"I don't rightly know how to express myself in this letter because I know what your feelings toward Pap must be like, and they are fierce. But I have got to try to write you a letter just the same, for there are some things that need explaining. At first, when my hotel and my Aura were burned down [here the writing was especially shaky] and I found that you and Dickie had both vamoosed, I thought that you had paid me out and gone off together. You can't blame me for that thought, Miss Sheila, for I had found him in your room at that time of night or morning and I couldn't help but see that he was aiming to kiss you and you were waiting for his kiss. So I was angry and I had been drinking and I kissed you myself, taking advantage of you in a way that no gentleman would do. But I thought you were different from the Sheila I had brought to be my barmaid.

"Well, ma'am, for a while after the fire, I was pretty near crazy. I was about loco. Then I was sick. When I got well again, a fellow who come over from Hidden Creek told me you had gone over to be at a ranch there and that you had come in alone. That sort of got me to thinking about you more and more and studying you out, and I begun to see that I had made a bad mistake. Whatsoever reason brought that damn fool Dickie to your room that morning, it wasn't your doings, and the way you was waiting for his kiss was more a mother's way. I have had some hard moments with myself, Miss Sheila, and I have come to this that I have got to write and tell you how I feel. And ask your forgiveness. You see you were something in my life, different from anything that had ever been there. I don't rightly know—I likely never will know—what you meant in my life. I handled you in my heart like a flower. Before God, I had a religion for you. And that was just why, when I thought you was bad, that it drove me crazy. I wonder if you will understand this. You are awful young and awful ignorant. And I have hurt your pride. You are terrible proud for your years, Miss Sheila. I ache all over when I think that I hurt your pretty mouth. I hope it is smiling now. I am moving out of Millings,—Me and Momma and Babe. But Girlie is agoing to marry Jim. He run right back to her like a little lost lamb the second you was gone. Likely, he'll never touch liquor again. I haven't heard from Dickie. I guess he's gone where the saloons are bigger and where you can get oysters with your drinks. He always was a damn fool. I would dearly like to go over to Hidden Creek and see you, but I feel like I'd better not. It would hurt me if I got a turn-down from you like it will hurt me if you don't answer this letter, which is a mighty poor attempt to tell you my bad reasons for behaving like I did. I am not sorry I thrashed Dickie. He had ought to be thrashed good and plenty. And he has sure paid me off by burning down my Aura. That was a saloon in a million, Miss Sheila, and the picture of you standing there back of my bar, looking so dainty and sweet and fine in your black dress and your frills—well, ma'am, I'll sure try to be thinking of that when I cash in.
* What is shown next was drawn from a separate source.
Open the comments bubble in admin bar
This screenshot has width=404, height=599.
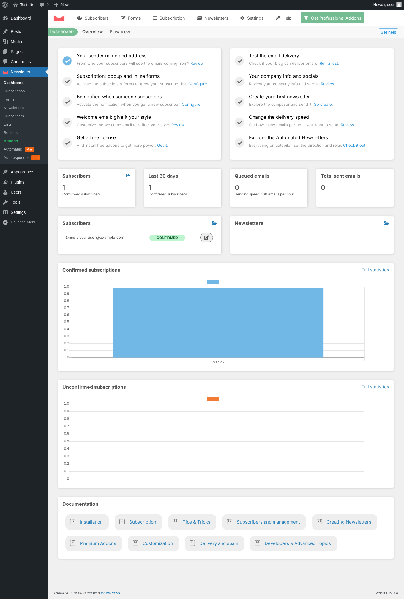click(44, 5)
"Well, Miss Sheila, I wish you good fortune in whatever you do, and I hope that if you ever need a friend you will overlook my bad break and remember the artist that tried to put you in his big work and—failed."

This extraordinary document was signed—"Sylvester." Sheila was left bewildered with strange tears in her throat.

CHAPTER VII

SANCTUARY

There came to the restaurant where Dickie worked, a certain sallow and irritable man, no longer in his early youth. He came daily for one of his three meals: it might be lunch or dinner or even breakfast, Dickie was always in haste to serve him. For some reason, the man's clever and nervous personality intrigued his interest. And this, although his customer never threw him a glance, scowled at a newspaper, barked out an order, gulped his food, stuck a fair-sized tip under the edge of his plate, and jerked himself away.

On a certain sluggish noon hour in August, Dickie, as far as the kitchen door with a tray balanced on his palm, realized that he had forgotten this man's order. He hesitated to go back. "Like as not," reasoned Dickie, "he didn't rightly know what the order was. He never does look at his food. I'll fetch him a Spanish omelette and a salad and a glass of iced tea. It's a whole lot better order than he'd have thought of himself."

Nevertheless, it was with some trepidation that he set the omelette down before that lined and averted countenance. Its owner was screwed into his chair as usual, eyes, with a sharp cleft between their brows, bent on his folded newspaper, and he put his right hand blindly on the fork. But as it pricked the contents of the plate a savory fragrance rose and the reader looked.

"Here, you damn fool—that's not my order," he snapped out.